Figure 30 - Power supply of the camera. It contains six 1.5 V batteries. Observe the cable and the plug to connect the supply to the camera, the switch to reverse the polarity of the voltage, the connector to change from 9 V to 1.5 V, and the red button to deliver the voltage.
The mechanism for the rotation of the objective is placed on the body of the camera, inside a space which has the same outline of the camera and which is closed by a Plexiglas sheet so the operator is able to check the correct functioning of the system. A female connector is placed on the border of this space and the plug from the power supply engages it. Inside the upper space, some cables bring the current to two microswitches which cut the current when they are pressed. To this scope, the main wheel, which is mounted on the drum axle, has a pin screwed on it. During the shot, this wheel spins until its lateral pin hits a microswitch and the current is cut. In this way, these microswitches work also as mechanical stops. At this point, the operator has to wind the film to be ready for a new shot. Now, by moving the switch to the other position and by pressing on the red button, the electric motor will be powered with reversed polarity and the drum will move in the opposite direction until the lateral pin of the main wheel kicks the other microswitch.

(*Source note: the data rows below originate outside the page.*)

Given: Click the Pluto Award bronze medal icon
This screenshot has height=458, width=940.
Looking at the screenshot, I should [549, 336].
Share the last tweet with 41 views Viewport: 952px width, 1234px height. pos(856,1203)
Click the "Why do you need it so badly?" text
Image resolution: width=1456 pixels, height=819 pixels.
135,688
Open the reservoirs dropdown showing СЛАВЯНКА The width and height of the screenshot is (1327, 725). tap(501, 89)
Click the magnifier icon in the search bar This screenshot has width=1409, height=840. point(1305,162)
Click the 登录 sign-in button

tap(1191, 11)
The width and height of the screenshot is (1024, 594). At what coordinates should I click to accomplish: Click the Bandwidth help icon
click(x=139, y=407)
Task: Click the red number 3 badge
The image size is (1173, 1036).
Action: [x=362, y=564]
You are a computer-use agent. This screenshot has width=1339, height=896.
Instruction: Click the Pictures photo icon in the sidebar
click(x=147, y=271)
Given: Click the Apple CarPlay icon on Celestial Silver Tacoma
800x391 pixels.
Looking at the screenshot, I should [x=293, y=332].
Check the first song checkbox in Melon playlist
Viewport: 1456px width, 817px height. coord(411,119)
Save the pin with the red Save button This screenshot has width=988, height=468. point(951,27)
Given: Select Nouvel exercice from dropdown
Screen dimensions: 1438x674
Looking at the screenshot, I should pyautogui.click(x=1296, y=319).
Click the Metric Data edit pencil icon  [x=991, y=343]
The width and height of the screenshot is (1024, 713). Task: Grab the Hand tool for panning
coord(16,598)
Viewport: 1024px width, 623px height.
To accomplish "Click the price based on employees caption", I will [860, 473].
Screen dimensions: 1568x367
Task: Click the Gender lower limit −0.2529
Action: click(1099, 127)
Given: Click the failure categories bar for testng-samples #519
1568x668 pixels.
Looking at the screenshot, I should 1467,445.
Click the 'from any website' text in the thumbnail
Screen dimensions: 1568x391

In order to be allowed to remove the Plexiglas plate, the cables are interrupted by two plugs. One of them is before the microswitches and the other is near the electric motor (figure 25).
The data collected on the following table refers to our power supply with new batteries.
CHARACTERISTICS OF THE ROTATING SYSTEM OF THE OBJECTIVE
moving wheels / moved wheels
revolutions per minute
revolutions per minute
8 x 2 / 42 x 72
1 / 189
4 x 2 / 42 x 72
1 / 378
2 x 2 / 42 x 72
1 / 746
The viewfinder is a gun sight type. It consists of a base plate on the rear of which there is a sheet with a little central hole and in the front of which there is a little Plexiglas plate (figure 31). Some lines are engraved on this plate: a vertical line which indicates the right and left borders of the picture (1), a horizontal line which indicates the upper border of the picture (2), a second horizontal line which indicates the horizon (3). The bottom border of the picture is roughly indicated by the base of the transparent plate. To see the left and right borders of the picture, it is necessary to rotate the viewfinder around the screw (5) which links it to the Plexiglas lid. The heads of two other screws limit the movement of the viewfinder toward the right (6) and toward the left (7). The two vertical ends of the viewfinder can be folded and, by pressing a button (8), they can be re-opened by means of springs.
Figure 31 - The viewfinder.
As we have said, the bubble level for the control of the attitude of the camera is placed in the upper space. The bubble is glued on a support with three adjustable screws (figure 28). Another bubble level is placed under the bottom plate and is used when the camera is used upside down (figure 32). These bubble levels have a spherical surface; usually they are used for scales and they can be bought in hardware stores.
The camera is supplied with a leather strap which facilitates its handling. This strap is fixed on to lateral slots (figure 32). Its fixing method is the same as that used on binoculars.
During the shots, you must mount this camera on a tripod. It has to be strong enough to prevent vibration from the rotation of the drum. An important fitting is a metal strap to mount the camera upside down on the tripod (figure 32).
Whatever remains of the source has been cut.